For Christmas, I got my wife a Canon EOS T2 digital SLR because we were sick of low quality, poorly lit shots produced by pocket digital cameras. Being the technically gifted gentleman I am, I volunteered to check it out with the promise of a tutorial once I had it under control.
My first step was to totally avoid the Automatic feature because to me, the whole beauty of a high quality DSLR is the control you have over how the image is captured.
That was my first mistake. The Automatic feature is adequate for over 97% of the shots that we will be taking at family birthday parties, kid events, etc. I was clearly going beyond the scope of the mission.
My second mistake was reading a photography 101 blog (wish I still had the link) and learning all the technicalities of shutter speed, F stops and ISO speed, because then I was forced to feed the obsession by experimenting. Now I’m hooked.
In the 1+ month since the holidays, I have figured out how to do exposure bracketing for HDR shots, to take night shots of the moon, stars and airplanes, to create ghost images and to generally annoy the crap out of my wife with all of my ‘artsy fartsy’ fotos (I even have an Artsy Fartsy folder in iPhoto). And I’ve also killed all of the free disk space on the Mac.
So now, not only do I need to buy a tripod and UV filters, I also need a large external hard drive to store all the pictures – or a new Mac. Hmmm, those new MacAirs look really sweet.
Well, Valentines Day is coming. Would it be romantic to buy my wife a zoom lens and a remote control? It’s all so expensive, but that’s OK. I don’t really need anything for Valentine’s Day, anyway.
Seriously, I love photography because it is an accepted way to express yourself and ask people for feedback in a way that doesn’t make them uncomfortable – or require a lot of time from them. For example, when you want to share a poem, people get uneasy and wonder if you’ve written it for them and if metaphorically you’re trying to tell them something about a deep connection that they just haven’t realized – and they’ll never tell you what they really think about it. A novel or even short story is too much of a time commitment. People barely have enough time to read a 140 character tweet. A song? (see poem above). A tattoo? OK, but there is only a limited canvas there and you can’t really experiment.
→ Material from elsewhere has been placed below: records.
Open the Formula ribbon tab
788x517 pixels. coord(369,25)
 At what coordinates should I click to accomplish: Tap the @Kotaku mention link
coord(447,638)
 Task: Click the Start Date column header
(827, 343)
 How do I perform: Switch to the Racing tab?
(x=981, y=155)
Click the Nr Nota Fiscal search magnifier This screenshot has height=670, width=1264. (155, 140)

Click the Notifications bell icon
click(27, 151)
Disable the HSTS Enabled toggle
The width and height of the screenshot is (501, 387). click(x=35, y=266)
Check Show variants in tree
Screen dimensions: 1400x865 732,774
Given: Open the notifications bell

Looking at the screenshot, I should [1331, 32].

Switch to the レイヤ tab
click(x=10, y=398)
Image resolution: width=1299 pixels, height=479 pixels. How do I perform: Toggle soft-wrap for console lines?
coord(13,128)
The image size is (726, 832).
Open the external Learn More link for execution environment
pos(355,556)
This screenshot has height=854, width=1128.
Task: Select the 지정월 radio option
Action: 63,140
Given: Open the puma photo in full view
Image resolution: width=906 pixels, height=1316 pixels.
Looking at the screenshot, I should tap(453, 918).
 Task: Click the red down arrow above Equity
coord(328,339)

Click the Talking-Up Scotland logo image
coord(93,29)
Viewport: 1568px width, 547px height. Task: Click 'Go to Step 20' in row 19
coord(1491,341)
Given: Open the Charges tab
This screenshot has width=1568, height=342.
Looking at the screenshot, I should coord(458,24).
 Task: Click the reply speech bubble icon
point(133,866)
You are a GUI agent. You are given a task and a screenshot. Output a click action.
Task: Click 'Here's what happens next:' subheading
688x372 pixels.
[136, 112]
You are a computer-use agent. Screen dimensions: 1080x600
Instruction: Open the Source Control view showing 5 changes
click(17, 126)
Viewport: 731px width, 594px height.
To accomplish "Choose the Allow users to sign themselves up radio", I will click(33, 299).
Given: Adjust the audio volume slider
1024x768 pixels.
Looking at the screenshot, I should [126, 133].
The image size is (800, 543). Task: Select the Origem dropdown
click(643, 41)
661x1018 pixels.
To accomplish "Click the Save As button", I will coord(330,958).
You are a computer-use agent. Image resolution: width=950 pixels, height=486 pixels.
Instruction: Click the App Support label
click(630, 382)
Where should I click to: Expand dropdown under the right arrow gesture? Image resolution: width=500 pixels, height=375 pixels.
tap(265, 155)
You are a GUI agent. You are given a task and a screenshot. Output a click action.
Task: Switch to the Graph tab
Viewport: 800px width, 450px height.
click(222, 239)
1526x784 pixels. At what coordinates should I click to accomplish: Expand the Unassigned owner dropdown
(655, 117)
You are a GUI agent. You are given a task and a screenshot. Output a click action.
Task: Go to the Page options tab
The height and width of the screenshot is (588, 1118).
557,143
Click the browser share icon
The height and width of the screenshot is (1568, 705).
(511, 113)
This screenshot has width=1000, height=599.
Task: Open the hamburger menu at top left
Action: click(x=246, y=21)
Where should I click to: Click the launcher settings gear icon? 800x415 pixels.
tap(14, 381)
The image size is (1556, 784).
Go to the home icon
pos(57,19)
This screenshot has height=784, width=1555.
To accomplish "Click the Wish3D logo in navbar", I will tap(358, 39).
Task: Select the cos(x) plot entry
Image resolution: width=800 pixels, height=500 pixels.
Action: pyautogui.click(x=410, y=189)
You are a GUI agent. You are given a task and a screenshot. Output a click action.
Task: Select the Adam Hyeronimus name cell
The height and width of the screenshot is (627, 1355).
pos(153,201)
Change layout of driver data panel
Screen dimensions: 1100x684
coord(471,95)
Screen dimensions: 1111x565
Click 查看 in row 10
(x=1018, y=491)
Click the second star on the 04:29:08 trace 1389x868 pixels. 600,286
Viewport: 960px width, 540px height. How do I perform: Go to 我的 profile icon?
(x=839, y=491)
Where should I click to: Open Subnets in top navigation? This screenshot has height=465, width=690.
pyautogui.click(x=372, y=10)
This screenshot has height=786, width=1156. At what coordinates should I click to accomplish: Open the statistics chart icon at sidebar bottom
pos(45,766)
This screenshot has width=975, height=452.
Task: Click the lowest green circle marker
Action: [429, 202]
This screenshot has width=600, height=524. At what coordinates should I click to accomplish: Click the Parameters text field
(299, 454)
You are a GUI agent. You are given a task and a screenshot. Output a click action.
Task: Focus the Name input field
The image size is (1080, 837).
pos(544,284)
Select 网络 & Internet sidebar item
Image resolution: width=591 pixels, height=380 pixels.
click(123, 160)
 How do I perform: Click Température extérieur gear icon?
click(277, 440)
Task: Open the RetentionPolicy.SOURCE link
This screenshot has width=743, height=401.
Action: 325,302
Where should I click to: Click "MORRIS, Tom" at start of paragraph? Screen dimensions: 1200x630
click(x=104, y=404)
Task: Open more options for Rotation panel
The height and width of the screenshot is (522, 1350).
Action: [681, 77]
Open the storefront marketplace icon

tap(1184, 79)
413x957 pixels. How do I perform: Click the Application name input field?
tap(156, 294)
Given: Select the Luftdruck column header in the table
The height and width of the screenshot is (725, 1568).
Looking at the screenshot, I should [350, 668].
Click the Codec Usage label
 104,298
For some reason, people seem to be more comfortable giving constructive criticism of a photograph. There must be some psychological disconnect that the critic perceives (or imagines to perceive) between the photograph and the photographer that makes them feel their criticism is less likely to hurt your feelings:
Critic: “Exposure’s a little low, no?” or “You could have framed that up a little better.”
To me, those comments would be equally devastating as:
“Your alliteration in that phrase doesn’t resonate” or “what were you thinking doing that solo in that spot?”
But from I’ve seen, the photo critiques come much more easily and honestly.